Every line below between the line holding "[Facebook opens in a new window] (756, 2403)" and the line holding "실시간차량 (362, 54)", inclusive, should be repeated exactly, and all other lines omitted.

*** RECORDED INFORMATION Section Begins ***

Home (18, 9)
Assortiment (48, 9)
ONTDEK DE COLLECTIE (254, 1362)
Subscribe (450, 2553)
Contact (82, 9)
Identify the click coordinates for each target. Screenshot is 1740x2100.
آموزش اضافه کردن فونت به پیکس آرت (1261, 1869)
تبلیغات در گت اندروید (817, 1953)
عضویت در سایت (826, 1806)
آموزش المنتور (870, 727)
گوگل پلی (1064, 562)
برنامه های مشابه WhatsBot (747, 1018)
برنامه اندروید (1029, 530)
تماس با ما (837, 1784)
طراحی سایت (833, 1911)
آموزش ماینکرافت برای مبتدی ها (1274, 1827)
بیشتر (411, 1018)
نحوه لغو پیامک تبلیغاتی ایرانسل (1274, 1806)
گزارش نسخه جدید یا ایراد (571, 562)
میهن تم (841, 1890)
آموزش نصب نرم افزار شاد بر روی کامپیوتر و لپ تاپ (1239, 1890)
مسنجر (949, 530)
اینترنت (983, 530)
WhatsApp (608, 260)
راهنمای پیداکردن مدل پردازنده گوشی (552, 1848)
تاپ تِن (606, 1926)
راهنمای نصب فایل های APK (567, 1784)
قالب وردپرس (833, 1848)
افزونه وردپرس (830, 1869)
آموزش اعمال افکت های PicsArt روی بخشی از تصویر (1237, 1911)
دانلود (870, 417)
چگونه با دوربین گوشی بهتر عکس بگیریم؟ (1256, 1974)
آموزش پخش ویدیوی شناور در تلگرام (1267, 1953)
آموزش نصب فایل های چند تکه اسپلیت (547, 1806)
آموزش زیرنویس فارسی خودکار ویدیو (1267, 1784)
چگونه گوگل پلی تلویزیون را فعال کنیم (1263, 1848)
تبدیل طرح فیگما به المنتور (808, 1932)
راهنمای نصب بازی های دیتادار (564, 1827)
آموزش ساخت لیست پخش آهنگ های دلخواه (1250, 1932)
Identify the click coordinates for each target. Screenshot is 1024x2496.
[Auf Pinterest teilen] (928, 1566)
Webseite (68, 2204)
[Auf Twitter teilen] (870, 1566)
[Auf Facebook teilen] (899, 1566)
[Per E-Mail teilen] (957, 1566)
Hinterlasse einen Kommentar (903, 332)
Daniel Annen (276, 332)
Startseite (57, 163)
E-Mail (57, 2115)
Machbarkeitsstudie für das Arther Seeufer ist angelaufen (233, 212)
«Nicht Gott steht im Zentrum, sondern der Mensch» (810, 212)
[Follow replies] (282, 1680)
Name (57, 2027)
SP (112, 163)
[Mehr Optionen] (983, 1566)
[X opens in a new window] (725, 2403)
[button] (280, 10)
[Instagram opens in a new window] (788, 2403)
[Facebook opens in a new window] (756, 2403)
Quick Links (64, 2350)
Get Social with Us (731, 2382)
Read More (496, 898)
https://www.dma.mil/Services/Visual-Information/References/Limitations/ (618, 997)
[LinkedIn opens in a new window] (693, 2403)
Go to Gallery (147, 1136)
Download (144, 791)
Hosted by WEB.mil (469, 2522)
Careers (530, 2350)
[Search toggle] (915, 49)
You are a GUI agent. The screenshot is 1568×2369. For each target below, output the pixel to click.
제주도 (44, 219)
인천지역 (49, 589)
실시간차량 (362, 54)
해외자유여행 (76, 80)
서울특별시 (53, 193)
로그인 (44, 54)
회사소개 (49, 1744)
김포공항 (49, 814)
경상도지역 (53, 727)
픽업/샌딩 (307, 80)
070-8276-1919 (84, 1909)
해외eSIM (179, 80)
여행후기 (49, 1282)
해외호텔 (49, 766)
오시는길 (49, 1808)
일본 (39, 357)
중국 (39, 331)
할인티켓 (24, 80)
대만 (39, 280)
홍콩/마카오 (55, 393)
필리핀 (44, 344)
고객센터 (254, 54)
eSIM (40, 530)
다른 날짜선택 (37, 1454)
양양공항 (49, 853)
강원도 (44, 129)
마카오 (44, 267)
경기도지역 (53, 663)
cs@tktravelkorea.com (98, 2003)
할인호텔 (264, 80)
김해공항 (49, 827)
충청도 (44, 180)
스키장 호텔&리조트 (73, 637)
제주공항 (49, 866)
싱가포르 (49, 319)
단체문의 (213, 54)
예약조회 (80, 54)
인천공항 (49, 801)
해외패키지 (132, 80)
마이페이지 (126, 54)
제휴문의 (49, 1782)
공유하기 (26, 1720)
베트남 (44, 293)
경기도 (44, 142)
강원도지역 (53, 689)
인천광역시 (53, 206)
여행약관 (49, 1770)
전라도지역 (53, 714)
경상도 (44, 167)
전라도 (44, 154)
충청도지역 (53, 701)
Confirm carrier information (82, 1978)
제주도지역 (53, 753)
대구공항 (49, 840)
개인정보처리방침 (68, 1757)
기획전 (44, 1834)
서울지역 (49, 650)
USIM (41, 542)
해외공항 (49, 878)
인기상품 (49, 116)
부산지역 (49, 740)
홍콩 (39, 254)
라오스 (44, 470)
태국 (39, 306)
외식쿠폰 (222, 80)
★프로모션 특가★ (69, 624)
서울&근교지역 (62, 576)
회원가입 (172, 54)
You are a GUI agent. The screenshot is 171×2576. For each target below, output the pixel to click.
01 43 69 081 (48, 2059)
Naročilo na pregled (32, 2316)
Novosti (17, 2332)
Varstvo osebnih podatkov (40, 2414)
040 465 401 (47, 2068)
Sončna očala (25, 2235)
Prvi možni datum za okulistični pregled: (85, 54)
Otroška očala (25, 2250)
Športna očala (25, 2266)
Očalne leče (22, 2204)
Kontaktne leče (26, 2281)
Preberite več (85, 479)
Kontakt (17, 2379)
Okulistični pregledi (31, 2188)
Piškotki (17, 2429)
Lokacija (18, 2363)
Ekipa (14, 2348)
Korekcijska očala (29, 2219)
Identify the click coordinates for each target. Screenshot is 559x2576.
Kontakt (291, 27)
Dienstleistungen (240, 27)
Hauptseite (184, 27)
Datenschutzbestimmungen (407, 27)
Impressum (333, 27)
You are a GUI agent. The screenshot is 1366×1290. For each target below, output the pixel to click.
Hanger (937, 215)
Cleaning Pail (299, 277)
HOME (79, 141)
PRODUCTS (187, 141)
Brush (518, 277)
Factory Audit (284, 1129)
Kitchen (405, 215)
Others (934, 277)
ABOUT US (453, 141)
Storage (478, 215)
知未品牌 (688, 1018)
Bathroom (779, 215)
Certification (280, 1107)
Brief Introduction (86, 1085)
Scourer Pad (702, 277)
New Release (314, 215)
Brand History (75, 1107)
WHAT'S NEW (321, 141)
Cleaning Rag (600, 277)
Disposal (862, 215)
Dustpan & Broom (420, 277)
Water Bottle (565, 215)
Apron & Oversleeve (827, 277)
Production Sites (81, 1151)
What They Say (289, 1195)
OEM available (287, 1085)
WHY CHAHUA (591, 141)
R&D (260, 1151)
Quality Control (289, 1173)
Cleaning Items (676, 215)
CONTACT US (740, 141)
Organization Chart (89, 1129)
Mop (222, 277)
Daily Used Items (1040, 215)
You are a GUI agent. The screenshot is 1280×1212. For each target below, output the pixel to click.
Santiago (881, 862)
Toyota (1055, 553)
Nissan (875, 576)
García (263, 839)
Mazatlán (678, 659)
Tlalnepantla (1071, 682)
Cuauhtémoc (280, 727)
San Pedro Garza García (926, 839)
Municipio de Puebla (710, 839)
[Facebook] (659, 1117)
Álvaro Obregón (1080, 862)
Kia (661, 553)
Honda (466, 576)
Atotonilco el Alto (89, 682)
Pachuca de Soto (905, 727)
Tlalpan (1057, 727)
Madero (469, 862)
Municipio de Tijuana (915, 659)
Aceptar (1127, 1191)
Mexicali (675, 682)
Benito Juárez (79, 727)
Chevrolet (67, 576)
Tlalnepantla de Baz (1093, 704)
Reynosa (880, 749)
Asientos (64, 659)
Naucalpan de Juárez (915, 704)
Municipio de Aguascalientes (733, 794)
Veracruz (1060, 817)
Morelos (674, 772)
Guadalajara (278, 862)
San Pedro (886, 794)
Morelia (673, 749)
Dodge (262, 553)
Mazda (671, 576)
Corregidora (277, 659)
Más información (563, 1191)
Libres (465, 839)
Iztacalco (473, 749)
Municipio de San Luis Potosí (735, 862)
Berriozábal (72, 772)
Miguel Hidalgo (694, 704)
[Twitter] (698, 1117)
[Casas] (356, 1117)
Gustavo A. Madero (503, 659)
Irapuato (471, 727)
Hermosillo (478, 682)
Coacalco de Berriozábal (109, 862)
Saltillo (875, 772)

*** RECORDED INFORMATION Section Ends ***

● EXPECTED ANSWER
[Facebook opens in a new window] (756, 2403)
Quick Links (64, 2350)
Get Social with Us (731, 2382)
Read More (496, 898)
https://www.dma.mil/Services/Visual-Information/References/Limitations/ (618, 997)
[LinkedIn opens in a new window] (693, 2403)
Go to Gallery (147, 1136)
Download (144, 791)
Hosted by WEB.mil (469, 2522)
Careers (530, 2350)
[Search toggle] (915, 49)
You are a GUI agent. The screenshot is 1568×2369. For each target below, output the pixel to click.
제주도 (44, 219)
인천지역 (49, 589)
실시간차량 (362, 54)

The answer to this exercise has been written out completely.